Bulletin n. 3/2015
January 2016
INDICE
  • Section A) The theory and practise of the federal states and multi-level systems of government
  • Section B) Global governance and international organizations
  • Section C) Regional integration processes
  • Section D) Federalism as a political idea
  • Barry Eichengreen, Ugo Panizza
    A surplus of ambition: can Europe rely on large primary surpluses to solve its debt problem?
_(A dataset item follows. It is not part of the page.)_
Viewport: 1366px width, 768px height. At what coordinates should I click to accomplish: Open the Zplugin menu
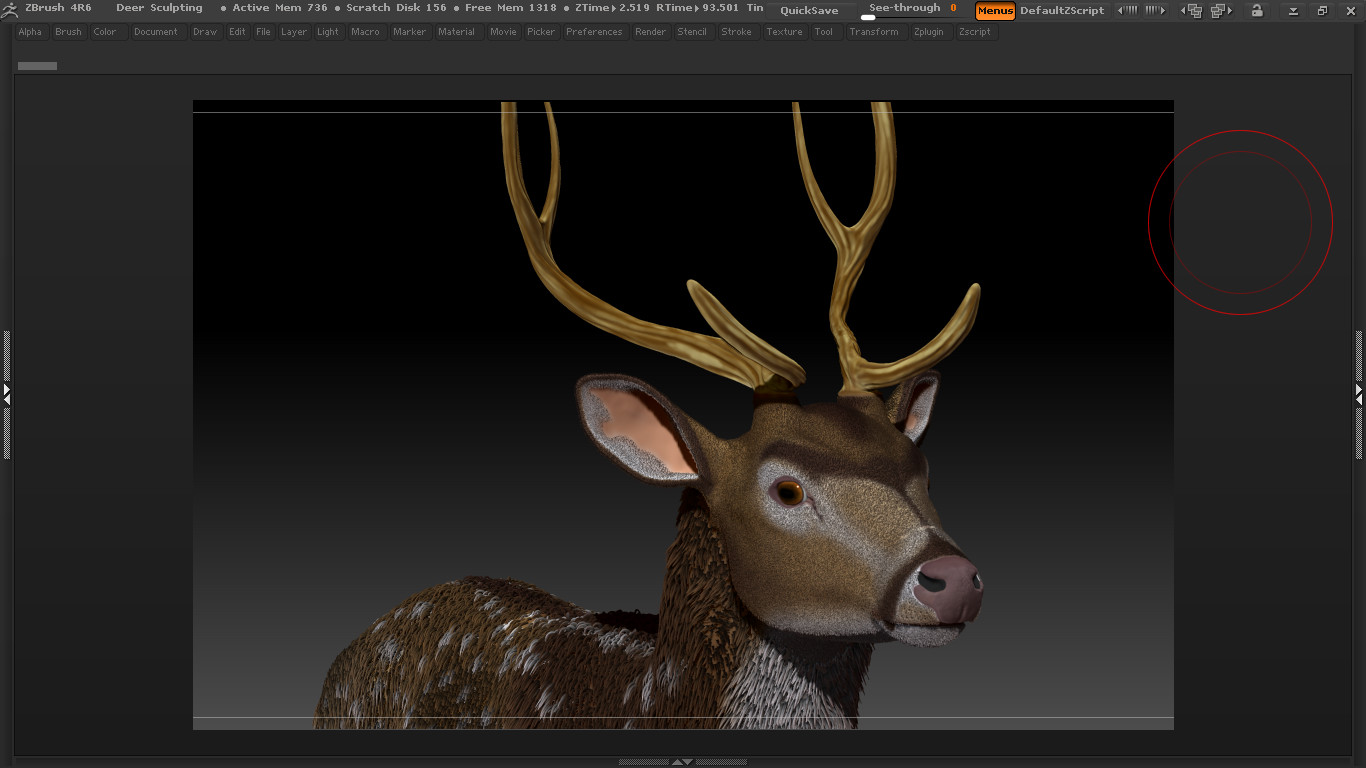929,31
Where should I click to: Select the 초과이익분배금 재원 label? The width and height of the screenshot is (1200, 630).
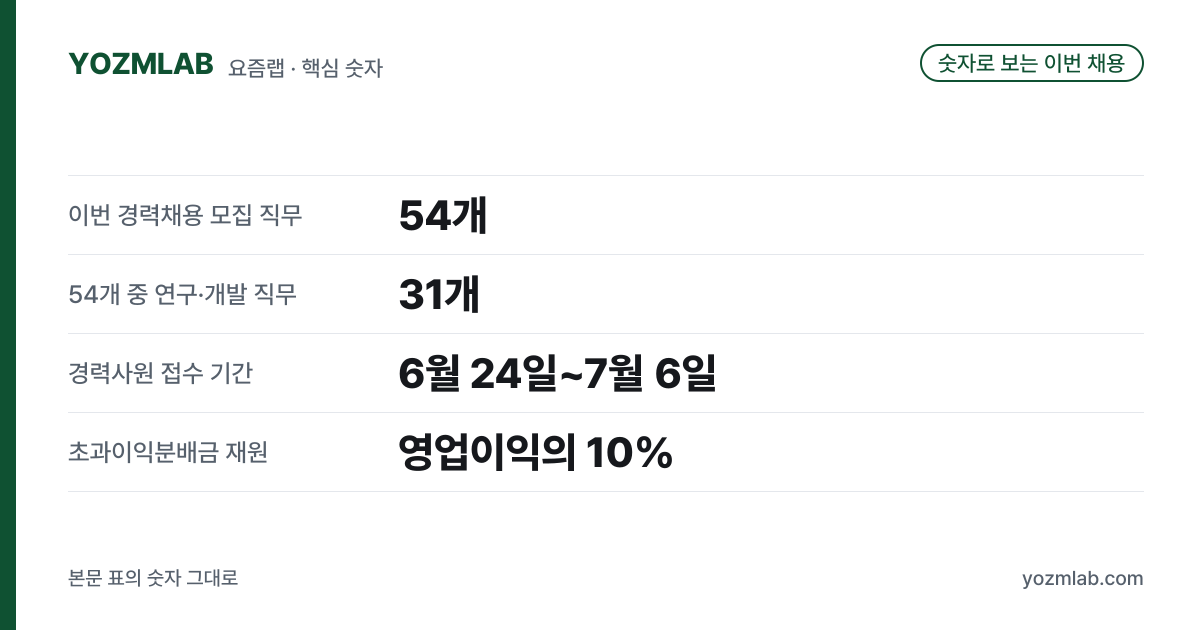point(168,452)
    in Economic Policy , Volume 31, Issue 85 ,  2016 ,  5-49
    IMF forecasts and the EU's Fiscal Compact foresee Europe’s heavily indebted countries running primary budget surpluses of as much as 5 percent of GDP for as long as 10 years in order to maintain debt sustainability and bring their debt/GDP ratios down to the Compact’s 60 percent target. We show that primary surpluses this large and persistent are rare. In an extensive sample of high- and middle-income countries there are just three (non-overlapping) episodes where countries ran primary surpluses of at least 5 per cent of GDP for 10 years. Analyzing a less restrictive definition of persistent surplus episodes (primary surpluses averaging at least 3 percent of GDP for five years), we find that surplus episodes are more likely when growth is strong, when the current account of the balance of payments is in surplus (savings rates are high), when the debt-to-GDP ratio is high (heightening the urgency of fiscal adjustment), and when the governing party controls all houses of parliament or congress (its bargaining position is strong). Left wing governments, strikingly, are more likely to run large, persistent primary surpluses. In advanced countries, proportional representation electoral systems that give rise to encompassing coalitions are associated with surplus episodes. The point estimates do not provide much encouragement for the view that high-debt European countries will be able to run a primary budget surplus as large and persistent as officially projected.